God gave a prohibition for our protection – which we have consistently ignored – not to eat of the tree whose fruit is knowledge of good and evil. But seeing something withheld led to rivalry and envy – we’ll show him – we’ll do it our way. Paul tells us that the Law is not sinful – Romans 7.7. – I was once alive apart from the Law, but when the command came sin sprang into life and I died. Paul sees the Serpent not as the Devil but as sin. Desire is a gift of God, but not when disfigured by envy. We have victimised the Law making it an instrument of redemptive violence, and locking ourselves within the shadow of death.

Desire turned to envy made what should have been the irenic way to life into the sphere of rivalry, envy and exclusion. Now all life is infected [universality of OS] by such distorted desire – they saw that they were naked – all this through ignoring that prohibition that was there to ensure our well-being.

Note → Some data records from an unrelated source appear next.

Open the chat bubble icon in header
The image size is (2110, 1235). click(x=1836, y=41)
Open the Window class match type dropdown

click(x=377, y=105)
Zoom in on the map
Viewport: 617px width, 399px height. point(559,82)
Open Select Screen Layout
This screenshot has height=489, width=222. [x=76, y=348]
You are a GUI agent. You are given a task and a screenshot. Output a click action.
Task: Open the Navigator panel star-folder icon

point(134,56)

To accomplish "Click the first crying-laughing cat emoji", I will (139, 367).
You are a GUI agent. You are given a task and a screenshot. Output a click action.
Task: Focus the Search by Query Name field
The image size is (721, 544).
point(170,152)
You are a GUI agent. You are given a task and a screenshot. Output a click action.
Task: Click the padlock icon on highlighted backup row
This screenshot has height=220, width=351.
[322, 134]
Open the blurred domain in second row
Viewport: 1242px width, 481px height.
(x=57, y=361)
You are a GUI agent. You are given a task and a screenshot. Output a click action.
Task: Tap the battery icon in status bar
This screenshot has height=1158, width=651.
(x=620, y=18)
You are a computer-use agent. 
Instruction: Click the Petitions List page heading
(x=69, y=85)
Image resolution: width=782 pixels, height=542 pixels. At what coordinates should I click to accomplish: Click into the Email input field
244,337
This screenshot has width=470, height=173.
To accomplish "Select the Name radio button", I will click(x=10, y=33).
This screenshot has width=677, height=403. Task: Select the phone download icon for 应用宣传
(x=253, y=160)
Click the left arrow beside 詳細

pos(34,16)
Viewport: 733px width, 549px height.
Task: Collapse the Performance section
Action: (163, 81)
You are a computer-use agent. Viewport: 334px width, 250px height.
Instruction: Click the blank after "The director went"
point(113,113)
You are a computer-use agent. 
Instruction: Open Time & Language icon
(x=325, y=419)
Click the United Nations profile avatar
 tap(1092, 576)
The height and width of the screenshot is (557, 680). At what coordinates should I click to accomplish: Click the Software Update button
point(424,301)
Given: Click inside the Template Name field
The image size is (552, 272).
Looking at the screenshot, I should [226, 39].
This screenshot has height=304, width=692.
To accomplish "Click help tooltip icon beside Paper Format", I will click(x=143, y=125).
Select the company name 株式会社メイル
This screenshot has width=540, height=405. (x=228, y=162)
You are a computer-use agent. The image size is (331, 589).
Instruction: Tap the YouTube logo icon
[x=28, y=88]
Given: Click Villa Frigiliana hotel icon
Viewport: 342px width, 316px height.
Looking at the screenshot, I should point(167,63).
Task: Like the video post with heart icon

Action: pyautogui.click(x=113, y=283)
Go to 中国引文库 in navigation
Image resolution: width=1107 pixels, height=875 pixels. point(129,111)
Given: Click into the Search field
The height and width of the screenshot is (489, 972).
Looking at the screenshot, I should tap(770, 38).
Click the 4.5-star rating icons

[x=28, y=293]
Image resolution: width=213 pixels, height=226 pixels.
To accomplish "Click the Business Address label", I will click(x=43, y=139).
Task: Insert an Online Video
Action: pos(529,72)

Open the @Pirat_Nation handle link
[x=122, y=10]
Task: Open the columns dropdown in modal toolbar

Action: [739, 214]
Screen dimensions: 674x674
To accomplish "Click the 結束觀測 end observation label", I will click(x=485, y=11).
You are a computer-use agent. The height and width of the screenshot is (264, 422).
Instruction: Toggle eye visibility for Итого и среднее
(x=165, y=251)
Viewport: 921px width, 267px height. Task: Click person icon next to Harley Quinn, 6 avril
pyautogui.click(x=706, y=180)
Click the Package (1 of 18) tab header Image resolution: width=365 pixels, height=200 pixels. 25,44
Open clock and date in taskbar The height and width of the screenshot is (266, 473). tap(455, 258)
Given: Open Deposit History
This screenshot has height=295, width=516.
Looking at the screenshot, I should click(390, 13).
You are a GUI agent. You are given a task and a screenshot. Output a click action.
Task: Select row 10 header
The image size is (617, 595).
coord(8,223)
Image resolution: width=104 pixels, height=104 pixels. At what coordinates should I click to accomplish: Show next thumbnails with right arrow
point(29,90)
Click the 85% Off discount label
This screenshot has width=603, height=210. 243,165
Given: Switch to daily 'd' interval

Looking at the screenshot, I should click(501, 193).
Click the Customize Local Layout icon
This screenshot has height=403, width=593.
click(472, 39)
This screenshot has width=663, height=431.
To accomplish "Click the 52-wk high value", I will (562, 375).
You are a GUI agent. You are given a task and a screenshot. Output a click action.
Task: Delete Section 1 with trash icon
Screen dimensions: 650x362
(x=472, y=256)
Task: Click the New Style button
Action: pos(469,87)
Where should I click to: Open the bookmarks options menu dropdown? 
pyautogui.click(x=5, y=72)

It is my awareness of me as “I” that results from knowing other than me. Paul insists that it is Faith that allows us access to desire redemption, to desire in ways that owe nothing to envious rivalry. Sin means my “I” is not in control but is itself controlled by distorted desire. What is needed is the way of living that Paul describes as: It is no longer I but Christ living in me [controlling my “I”] – Gal.2.20.

Jesus shows that Original Sin is not of our essence, it is simply evidence of a faulty foundational principle [way of life]. Paradoxically, what Jesus was founding was subversion of the notion founding – in the sense of achieving identity by comparison over against others. It is totally gratuitous in every way… something that existed long before our capacity for distorting desire ever happened. Before Original Sin there is Original Grace.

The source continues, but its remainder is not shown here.